#### [Textauszug]
━━━━━━━━━━

# "Fehler auf der Seite"



## maaary (20. Mai 2004)

Hallo

Ich vermute dass ich ein Javascript-Problem hab...
Bei vielen Seiten wird im Browser unten links "Fehler auf der Seite" eingeblendet,sobald ich auf etwas klick,das Javascript benotötigt (ich glaube jedenfalls dass es daran liegt....keine Ahnung)
Manchmal kommt auch noch ne Meldung,ich soll Java Virtual Machine runterladen. Na ja geht aber nich,Setup-Fehler oder so was.
Dabei hab ich schon ein Java-Plugin......
Kann man das Problem nich irgendwie lösen?


----------



## LordNikkon (24. Mai 2004)

Dein Problem liegt im Quellcode deiner Seite, hast irgendein JS Fehler.
poste mal die seite dann kann ich dir helfen.

greetz
l|N


----------



## maaary (24. Mai 2004)

Hm meinte eigentlich nicht speziell auf meiner Seite....da hab ich kein Problem.
Allgemein auf Seiten die Javascript benötigen.....zum Beispiel manche Foren wie das hier. Alle können die Farbe der Schrift ändern,die Größe usw...bei mir geht das irgendwie nicht.

━━━━━━━━━━

#### [Schriftliche Aufgaben]
(a) Fasse den Forenthread zum Javascript-Fehler in zwei Sätzen zusammen.
(b) Schreib den Forenthread zum Javascript-Fehler ab seinem letzten Satz weiter.
Die Einträge stammen aus einer anderen Quelle als der Forenthread.

#### [Bereitgestellte Angaben]

━━━━━━━━━━

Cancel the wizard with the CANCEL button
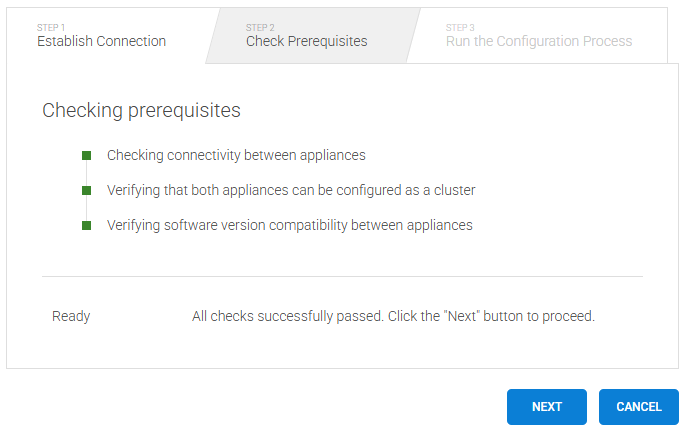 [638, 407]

━━━━━━━━━━

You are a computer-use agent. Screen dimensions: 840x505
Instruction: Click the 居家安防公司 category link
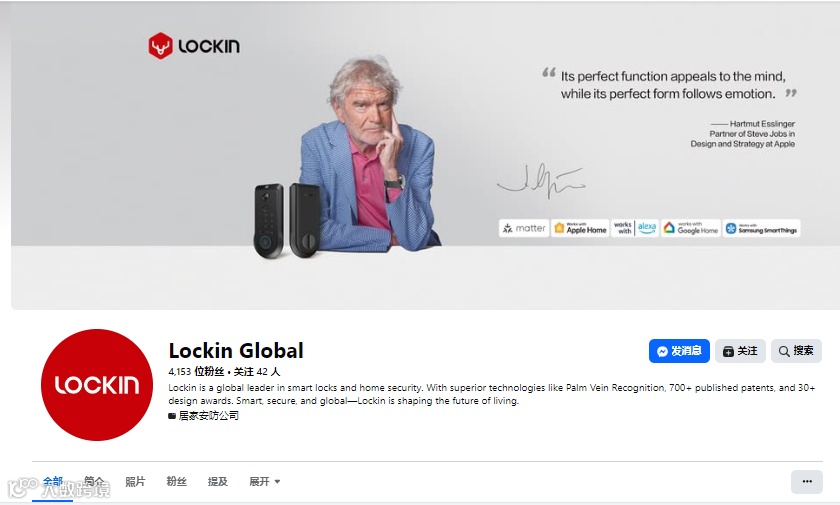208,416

━━━━━━━━━━

#### [Antworten je Aufgabe]
(a) maaary berichtet, dass auf vielen Seiten beim Klick auf etwas, das Javascript braucht, unten links "Fehler auf der Seite" erscheint und sich die verlangte Java Virtual Machine wegen eines Setup-Fehlers nicht installieren lässt, obwohl schon ein Java-Plugin vorhanden ist. LordNikkon vermutet einen JS-Fehler im Quellcode ihrer Seite, doch maaary stellt klar, dass das Problem allgemein auf Javascript-Seiten auftritt, etwa in Foren, in denen sie Schriftfarbe und -größe nicht ändern kann.

(b)
----------



## LordNikkon (25. Juni 2004)

die Fehler die in der Statuszeile stehen sind JS Fehler. Daran kannst du als "aufdieSeiteSurfer" nix änder.
Wie Farbe ändern? Versteh ich jetzt nicht ganz.
Farbe des Textes auf einer Internetseite?

greetz 
l|N


----------



## Sven Mintel (25. Juni 2004)

Vielleicht bringt dich das weiter:Windows Automatic Download and Installation Instructions  ...die Fehler dürften schon, wie die Meldung besagt, mit fehlendem Java zu tun haben.

Mehr kann ich dazu nicht sagen, dass ich bisher von dem Problem nur gehört habe.... weitere Fragen dazu stelle besser im Windows-Forum, da gibts wahrscheinlich mehr konstruktive Vorschläge.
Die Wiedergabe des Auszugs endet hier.